Range to reproduce from the entries below: the line with "The width and height of the screenshot is (533, 426).", the line with "The height and", and every line in between. Give them exactly and give nothing else.

> Extracted information

§

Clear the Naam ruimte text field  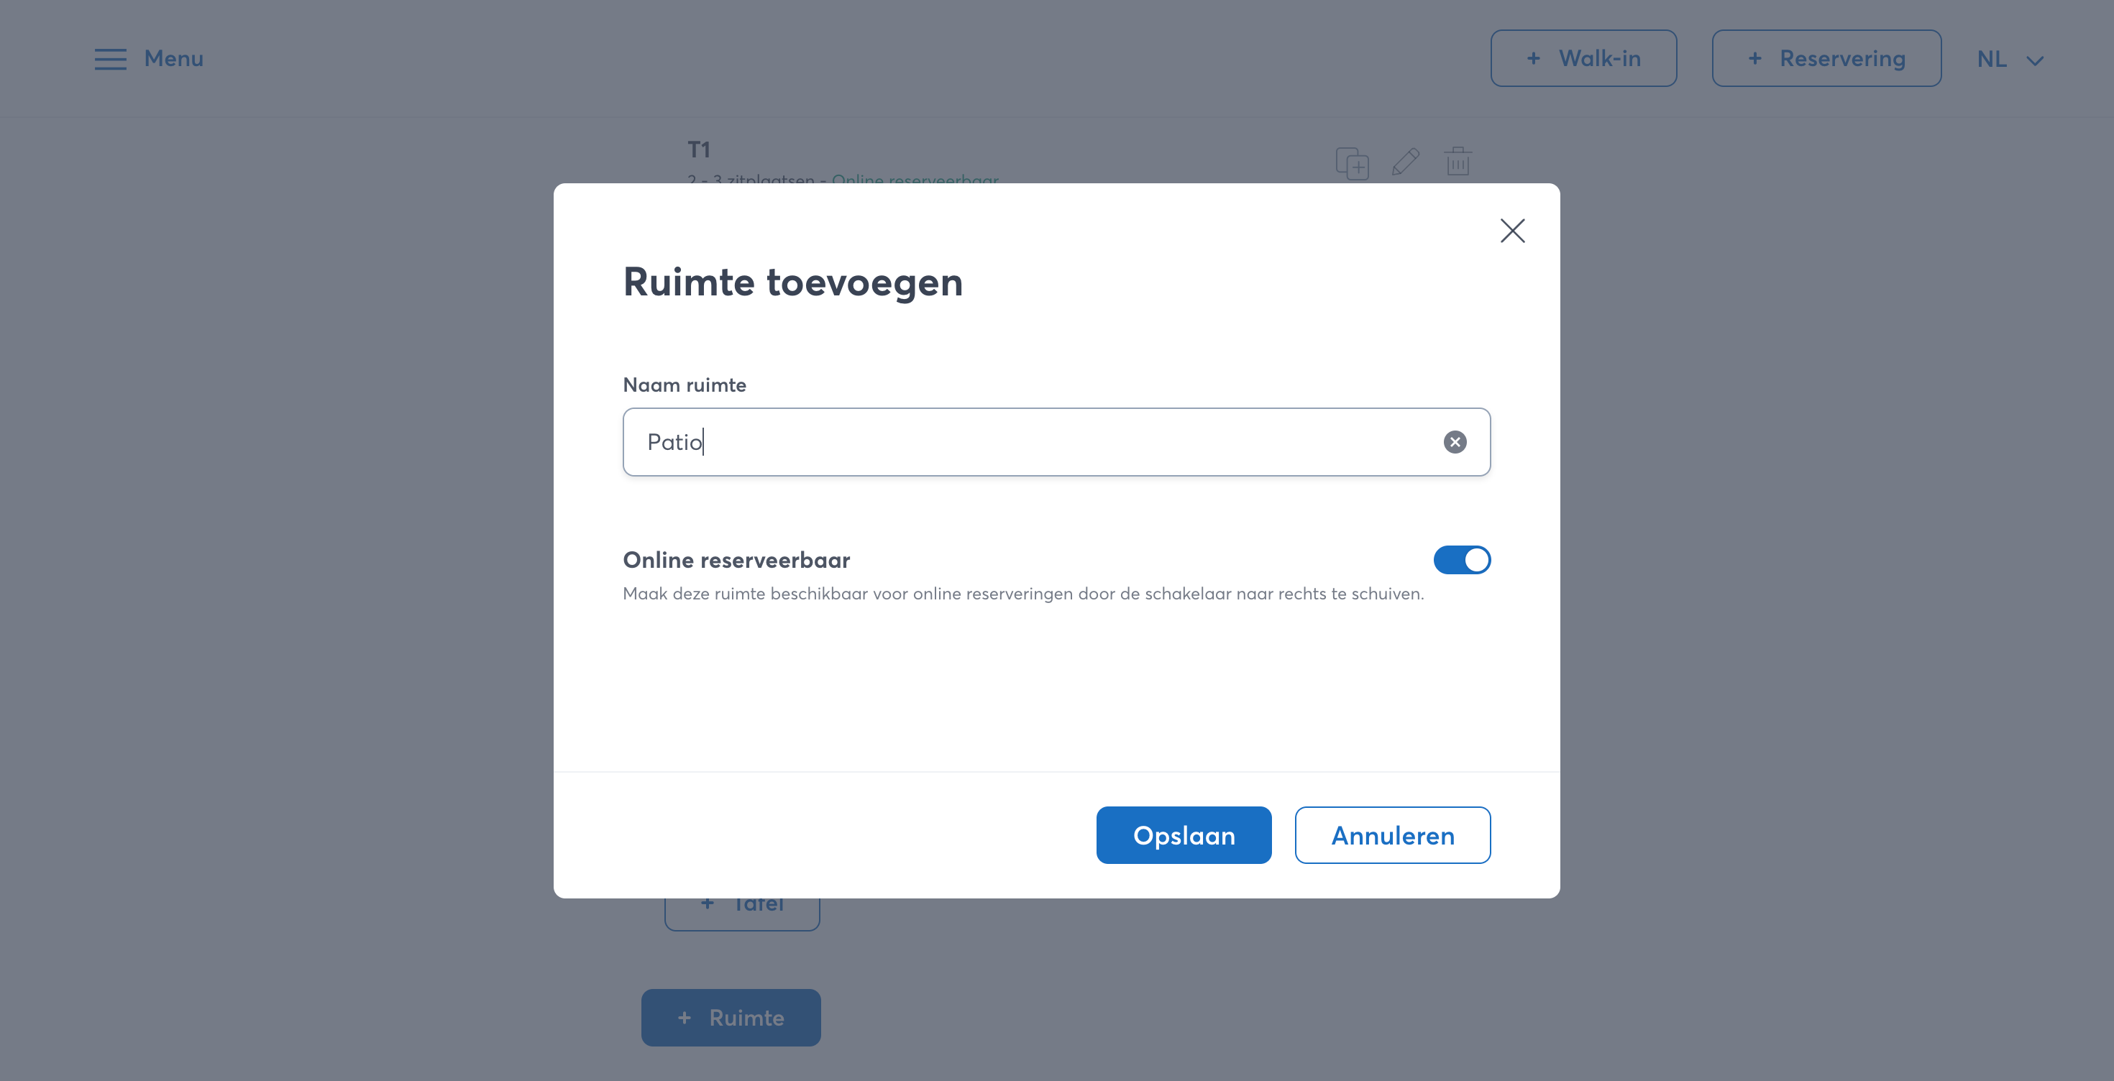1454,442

§

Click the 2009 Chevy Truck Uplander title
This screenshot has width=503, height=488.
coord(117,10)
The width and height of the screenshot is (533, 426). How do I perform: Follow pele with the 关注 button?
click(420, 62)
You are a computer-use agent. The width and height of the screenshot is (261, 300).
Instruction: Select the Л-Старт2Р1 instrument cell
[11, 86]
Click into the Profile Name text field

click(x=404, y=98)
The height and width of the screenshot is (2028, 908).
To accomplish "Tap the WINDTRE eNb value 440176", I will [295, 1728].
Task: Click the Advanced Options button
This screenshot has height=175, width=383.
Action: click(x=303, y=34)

§

> Answer to this task
The width and height of the screenshot is (533, 426). How do I perform: Follow pele with the 关注 button?
click(420, 62)
You are a computer-use agent. The width and height of the screenshot is (261, 300).
Instruction: Select the Л-Старт2Р1 instrument cell
[11, 86]
Click into the Profile Name text field

click(x=404, y=98)
The height and width of the screenshot is (2028, 908).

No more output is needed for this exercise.